Wildrose Alliance leadership candidate Danielle Smith
addressed environmental policy today. Danielle called for the
cancellation of the Stelmach government’s $2-billion Carbon Capture and Storage [CCS] Fund, a program that deserves certainly deserves the ax. But before explaining why in more detail, I'd note that Ms Smith would also "support research into clean coal, hydro, biomass, geothermal, hydrogen, nuclear, wind and solar power, while improving how we meter and price electricity." The pricing mechanism is critical in terms of consumer incentives, although I should avoid reading too much into what Danielle means here. She wisely notes that any
"incentives" should be "broad" and warns against trying to "predict winning technologies through subsidies to individual firms or technologies". Which is all great,
so why not run with this and support the broadest, least distortionary tactic available to government: a tax on the consumption of "un"clean energy?
One of the reasons why I do not support the federal Conservatives is because they demagogued the idea of a carbon tax so outrageously last election. Never mind that respected conservative economists like Greg Mankiw support the idea. No one would have to pay a carbon tax that they did not want to if they were willing to put enough effort in using alternative energy. Yet the Tories, consistent with their preference for narrow incentives over broad, would evidently prefer the highly illiberal approach of regulation.
What about cap and trade, which is the approach being taken by the US House of Representatives? An
LA Times article
attacks the idea, quoting from the Financial Times of London, which observes that "Carbon markets leave much room for unverifiable manipulation. [Carbon] taxes are better, partly because they are less vulnerable to such improprieties." Having studied this issue while working for the Financial Markets Division of Finance Canada, in coordination with Natural Resources Canada and Environment Canada, I have to add my own view that the FT is entirely prudent in its skepticism. If the financial crisis of 2008 taught us anything, it is that
instead of revealing true value, markets can obscure it if the incentives of the market players are disconnected from true price discovery and the connection to the fundamental price driver (in this case a political policy) is too remote.

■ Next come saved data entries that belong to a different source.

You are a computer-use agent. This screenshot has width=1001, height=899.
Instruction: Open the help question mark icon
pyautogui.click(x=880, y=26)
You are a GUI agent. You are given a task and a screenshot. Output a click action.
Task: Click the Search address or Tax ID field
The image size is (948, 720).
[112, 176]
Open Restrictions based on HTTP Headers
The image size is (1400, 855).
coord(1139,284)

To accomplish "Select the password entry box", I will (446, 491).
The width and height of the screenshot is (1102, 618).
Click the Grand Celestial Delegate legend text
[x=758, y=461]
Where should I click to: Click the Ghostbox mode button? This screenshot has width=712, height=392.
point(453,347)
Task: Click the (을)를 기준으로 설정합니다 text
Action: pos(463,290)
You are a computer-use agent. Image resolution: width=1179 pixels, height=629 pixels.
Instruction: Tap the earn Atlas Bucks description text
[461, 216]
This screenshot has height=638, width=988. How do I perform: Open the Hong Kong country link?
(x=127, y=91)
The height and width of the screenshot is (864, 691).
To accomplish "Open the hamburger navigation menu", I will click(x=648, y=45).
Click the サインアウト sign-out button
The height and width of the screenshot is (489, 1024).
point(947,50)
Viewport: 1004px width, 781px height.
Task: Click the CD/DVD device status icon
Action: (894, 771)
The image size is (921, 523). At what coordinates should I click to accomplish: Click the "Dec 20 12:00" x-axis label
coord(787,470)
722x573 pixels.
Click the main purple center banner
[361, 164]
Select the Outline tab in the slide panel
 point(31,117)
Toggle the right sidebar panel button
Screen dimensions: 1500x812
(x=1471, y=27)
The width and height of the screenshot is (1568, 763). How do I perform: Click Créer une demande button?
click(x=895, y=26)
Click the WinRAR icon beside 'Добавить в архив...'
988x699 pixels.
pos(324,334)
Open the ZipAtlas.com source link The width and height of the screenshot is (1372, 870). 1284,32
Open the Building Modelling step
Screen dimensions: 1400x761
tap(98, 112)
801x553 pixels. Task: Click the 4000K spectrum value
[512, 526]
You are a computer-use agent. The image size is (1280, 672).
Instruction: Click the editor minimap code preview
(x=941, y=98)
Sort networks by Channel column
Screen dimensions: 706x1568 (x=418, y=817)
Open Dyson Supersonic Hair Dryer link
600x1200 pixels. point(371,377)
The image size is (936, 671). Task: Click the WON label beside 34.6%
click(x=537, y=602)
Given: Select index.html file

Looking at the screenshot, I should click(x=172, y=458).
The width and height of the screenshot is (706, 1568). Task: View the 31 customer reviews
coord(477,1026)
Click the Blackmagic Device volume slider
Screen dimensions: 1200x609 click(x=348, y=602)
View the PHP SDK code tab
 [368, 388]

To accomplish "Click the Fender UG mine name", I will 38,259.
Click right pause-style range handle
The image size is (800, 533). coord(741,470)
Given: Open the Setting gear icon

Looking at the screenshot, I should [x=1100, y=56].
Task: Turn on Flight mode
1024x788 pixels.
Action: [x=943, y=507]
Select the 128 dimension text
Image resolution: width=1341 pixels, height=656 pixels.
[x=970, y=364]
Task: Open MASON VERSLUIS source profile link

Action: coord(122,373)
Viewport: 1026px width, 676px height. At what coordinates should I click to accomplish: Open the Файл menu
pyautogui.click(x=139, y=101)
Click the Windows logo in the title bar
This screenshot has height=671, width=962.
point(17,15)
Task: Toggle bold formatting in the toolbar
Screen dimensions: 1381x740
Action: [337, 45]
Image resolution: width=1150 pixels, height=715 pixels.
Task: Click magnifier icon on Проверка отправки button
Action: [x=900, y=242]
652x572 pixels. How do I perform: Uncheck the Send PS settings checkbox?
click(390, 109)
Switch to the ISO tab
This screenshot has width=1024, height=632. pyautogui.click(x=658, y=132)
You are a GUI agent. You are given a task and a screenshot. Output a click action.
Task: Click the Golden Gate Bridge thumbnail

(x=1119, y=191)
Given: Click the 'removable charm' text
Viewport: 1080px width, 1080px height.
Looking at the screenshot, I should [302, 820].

But what about subsidies for carbon capture? I've condemned this idea before, but it is worthwhile pointing to some more recent studies.
Dave Cournoyer notes that the chairman of an Alberta advisory council believes that
carbon capture and storage will "at least double" electricity prices in the province, and calls attention to a U of Calgary researcher's view that “
[l]ittle of the oil sands' carbon dioxide can be captured because most emissions aren't concentrated enough."
Costs for the US' flagship clean coal project,
FutureGen, which was meant to test carbon capture and storage,
spiraled so high that the government canceled it in 2008. A
Reuters story from March says "
many experts say burying carbon from coal-fired power plants will still be in its infancy for years beyond 2020." A recent report from Harvard's
Belfer Center found that, until at least 2030, "
[c]osts of abatement are found typically to be approximately $150/tCO2 avoided". Many environmentalists, whose opposition the Stelmach government hopes to buy off with billion dollar subsidies for carbon capture, are not keen on the idea either: Greepeace calls it a "
scam" and, according to
another FT article, in Europe "CCS could become mired in a political and regulatory thicket before it can ever be deployed."
I have to
agree with Alberta Liberal energy critic Kevin Taft: "If it comes down to a choice between carbon capture and storage or hospital beds, I for one am going to choose hospital beds."